- _Text segment_
Uncovering the Role of Rare Genetic Variants in Multiple Sclerosis: Insights from the Italian Population

The study titled "Contribution of Rare and Low-Frequency Variants to Multiple Sclerosis Susceptibility in the Italian Continental Population" by Ferdinando Clarelli et al. aims to explore how rare and low-frequency genetic variants contribute to the risk of developing multiple sclerosis (MS). This research is a continuation of previous genome-wide association studies (GWAS), which identified over 200 common risk loci associated with MS but left a significant portion of the disease's heritability unexplained.

Overview of the Study
MS is a multifactorial disease characterized by chronic inflammation, demyelination, and axonal loss in the central nervous system. Both genetic and environmental factors play a role in the disease's onset. The genetic architecture of MS, as highlighted by previous GWAS, largely focuses on common variants, such as single nucleotide polymorphisms (SNPs), which explain around 50% of the heritability of MS. However, other factors such as rare variants, gene-gene interactions, and structural variations may also contribute to MS susceptibility, raising the issue of "missing heritability."

This study focuses on identifying rare and low-frequency functional variants that may explain additional heritability in MS. The authors sequenced 98 genes across two cohorts: 588 Italian MS patients and 408 matched healthy controls. They aimed to investigate the cumulative effect (burden) of rare variants in MS-associated regions.

Key Findings
Identification of Disruptive Variants in EFCAB13: The researchers found significant evidence of rare disruptive variants (such as stop-gain, stop-loss, and splice-site variants) in the EFCAB13 gene, which encodes for a protein with an unknown function. The stop-gain variant in EFCAB13 showed a significantly higher frequency in MS patients compared to healthy controls. Real-time PCR analysis further suggested that this stop-gain variant undergoes nonsense-mediated decay, leading to lower gene expression levels in carriers. This finding suggests that EFCAB13 could play a role in MS susceptibility.

- _Records supplied_
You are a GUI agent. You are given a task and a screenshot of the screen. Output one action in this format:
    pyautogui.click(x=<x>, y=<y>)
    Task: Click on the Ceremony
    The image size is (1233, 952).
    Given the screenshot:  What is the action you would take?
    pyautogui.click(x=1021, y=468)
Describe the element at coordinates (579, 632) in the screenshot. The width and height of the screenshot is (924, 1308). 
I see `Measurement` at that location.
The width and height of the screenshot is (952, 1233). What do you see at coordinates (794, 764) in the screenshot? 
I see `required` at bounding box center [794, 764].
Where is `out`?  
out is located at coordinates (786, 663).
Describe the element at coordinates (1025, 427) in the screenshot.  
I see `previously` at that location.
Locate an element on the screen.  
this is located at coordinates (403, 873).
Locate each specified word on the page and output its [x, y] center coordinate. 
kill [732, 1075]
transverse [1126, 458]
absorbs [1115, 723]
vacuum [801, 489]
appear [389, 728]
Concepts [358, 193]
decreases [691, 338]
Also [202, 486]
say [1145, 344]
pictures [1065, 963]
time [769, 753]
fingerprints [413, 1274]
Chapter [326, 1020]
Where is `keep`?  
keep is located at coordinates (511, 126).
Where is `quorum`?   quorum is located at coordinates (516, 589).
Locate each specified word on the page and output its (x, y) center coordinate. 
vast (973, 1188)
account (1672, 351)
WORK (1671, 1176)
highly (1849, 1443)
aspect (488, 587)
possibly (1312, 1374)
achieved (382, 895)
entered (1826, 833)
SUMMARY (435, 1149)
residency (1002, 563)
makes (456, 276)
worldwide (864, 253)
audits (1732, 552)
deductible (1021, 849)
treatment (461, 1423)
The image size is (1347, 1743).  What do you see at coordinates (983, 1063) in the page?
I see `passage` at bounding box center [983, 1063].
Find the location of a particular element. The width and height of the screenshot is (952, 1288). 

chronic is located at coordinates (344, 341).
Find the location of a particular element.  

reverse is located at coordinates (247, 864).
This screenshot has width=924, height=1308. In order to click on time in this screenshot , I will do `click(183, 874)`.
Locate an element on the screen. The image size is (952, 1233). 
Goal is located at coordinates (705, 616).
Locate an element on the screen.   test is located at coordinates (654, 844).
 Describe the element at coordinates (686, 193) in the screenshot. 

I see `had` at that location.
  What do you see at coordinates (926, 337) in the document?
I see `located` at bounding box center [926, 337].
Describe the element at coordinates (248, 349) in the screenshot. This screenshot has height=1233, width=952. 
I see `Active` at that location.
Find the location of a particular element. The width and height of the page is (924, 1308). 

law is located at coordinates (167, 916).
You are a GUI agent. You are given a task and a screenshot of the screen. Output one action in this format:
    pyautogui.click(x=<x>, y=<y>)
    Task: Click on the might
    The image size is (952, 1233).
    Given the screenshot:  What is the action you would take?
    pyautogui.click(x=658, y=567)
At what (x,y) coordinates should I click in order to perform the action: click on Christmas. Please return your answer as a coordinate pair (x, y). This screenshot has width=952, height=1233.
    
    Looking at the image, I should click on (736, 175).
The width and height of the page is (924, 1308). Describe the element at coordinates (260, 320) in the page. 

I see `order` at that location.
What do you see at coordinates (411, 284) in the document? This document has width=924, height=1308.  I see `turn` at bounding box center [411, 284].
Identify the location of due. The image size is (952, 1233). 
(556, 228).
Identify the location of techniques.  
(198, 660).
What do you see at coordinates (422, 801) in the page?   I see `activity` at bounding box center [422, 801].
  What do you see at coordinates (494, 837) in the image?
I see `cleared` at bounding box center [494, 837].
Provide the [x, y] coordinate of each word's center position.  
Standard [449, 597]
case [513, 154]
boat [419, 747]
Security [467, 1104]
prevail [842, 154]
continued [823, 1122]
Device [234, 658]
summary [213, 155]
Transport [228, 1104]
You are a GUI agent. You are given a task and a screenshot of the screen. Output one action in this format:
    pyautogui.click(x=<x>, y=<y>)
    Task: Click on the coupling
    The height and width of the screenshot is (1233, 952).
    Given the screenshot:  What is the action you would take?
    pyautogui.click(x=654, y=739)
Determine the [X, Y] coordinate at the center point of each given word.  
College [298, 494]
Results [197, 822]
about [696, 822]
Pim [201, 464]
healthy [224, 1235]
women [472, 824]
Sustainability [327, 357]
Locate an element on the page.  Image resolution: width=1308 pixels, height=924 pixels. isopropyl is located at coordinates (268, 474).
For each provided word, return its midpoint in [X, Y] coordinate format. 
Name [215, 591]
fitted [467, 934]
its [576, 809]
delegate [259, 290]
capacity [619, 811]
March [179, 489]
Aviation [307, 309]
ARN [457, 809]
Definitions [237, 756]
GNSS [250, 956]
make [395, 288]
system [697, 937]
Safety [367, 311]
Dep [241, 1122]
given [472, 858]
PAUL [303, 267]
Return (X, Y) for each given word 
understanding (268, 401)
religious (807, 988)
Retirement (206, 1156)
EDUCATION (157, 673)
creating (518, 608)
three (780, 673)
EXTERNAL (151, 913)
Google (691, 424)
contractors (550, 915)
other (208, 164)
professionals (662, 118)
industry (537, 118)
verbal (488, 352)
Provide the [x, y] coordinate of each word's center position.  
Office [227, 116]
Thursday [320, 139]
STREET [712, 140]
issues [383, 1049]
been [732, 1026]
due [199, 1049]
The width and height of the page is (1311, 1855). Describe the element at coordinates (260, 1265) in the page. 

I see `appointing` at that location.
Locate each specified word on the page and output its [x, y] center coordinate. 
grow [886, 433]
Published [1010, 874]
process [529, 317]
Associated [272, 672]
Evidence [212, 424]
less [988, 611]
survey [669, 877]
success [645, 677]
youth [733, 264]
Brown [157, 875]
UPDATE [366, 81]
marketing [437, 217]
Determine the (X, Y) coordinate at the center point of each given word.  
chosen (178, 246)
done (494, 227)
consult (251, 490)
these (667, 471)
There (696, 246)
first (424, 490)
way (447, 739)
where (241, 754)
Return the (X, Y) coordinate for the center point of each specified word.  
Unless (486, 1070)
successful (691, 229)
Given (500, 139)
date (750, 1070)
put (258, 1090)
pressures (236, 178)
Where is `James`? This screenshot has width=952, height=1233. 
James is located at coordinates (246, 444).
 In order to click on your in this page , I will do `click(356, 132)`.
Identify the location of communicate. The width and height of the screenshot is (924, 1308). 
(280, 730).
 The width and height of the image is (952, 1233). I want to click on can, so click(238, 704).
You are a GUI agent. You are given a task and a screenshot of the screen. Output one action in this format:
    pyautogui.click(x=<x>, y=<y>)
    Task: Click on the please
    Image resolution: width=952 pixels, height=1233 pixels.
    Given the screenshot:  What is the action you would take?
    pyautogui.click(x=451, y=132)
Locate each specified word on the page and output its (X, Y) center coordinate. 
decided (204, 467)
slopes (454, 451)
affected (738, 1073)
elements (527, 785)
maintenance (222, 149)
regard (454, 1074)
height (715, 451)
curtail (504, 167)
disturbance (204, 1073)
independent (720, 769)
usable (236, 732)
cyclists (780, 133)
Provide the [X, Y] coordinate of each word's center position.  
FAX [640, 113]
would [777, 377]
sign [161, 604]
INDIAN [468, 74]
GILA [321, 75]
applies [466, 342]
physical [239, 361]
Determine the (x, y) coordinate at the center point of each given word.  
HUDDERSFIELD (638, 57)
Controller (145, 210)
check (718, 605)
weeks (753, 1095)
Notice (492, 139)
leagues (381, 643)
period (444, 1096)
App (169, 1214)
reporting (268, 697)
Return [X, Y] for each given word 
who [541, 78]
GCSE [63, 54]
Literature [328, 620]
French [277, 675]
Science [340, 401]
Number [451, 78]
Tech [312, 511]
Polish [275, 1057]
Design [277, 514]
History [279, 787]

- _Work instructions_
1) According to the summary of the multiple sclerosis genetics study, how many genes did the authors sequence?
2) Pick up the summary of the multiple sclerosis genetics study after its last sentence and continue it.

- _Answers to the exercises_
1) 98 genes

2)
Replication and Meta-Analysis: The disruptive variants in EFCAB13 were tested and confirmed in independent replication cohorts. A meta-analysis combining data from three cohorts strengthened the association of these variants with MS susceptibility. In particular, the stop-gain variant rs118004742 showed consistent association with MS across multiple cohorts, with a higher frequency observed in MS patients.

Contribution of Other Genes: The study also identified other candidate genes, such as MYC, which showed significant associations with MS in different variant categories, although the effect size was smaller than that of EFCAB13. Overall, the analysis suggests that rare variants in several genes may contribute to MS risk.

Gene-Based Testing Approach: To evaluate the contribution of rare variants, the researchers employed gene-wise tests, such as the weighted sum statistics (WSS) burden test and the variance component C-alpha test. This gene-based approach is advantageous in assessing the cumulative impact of multiple variants within a gene, improving the detection of genetic risk signals in complex diseases like MS.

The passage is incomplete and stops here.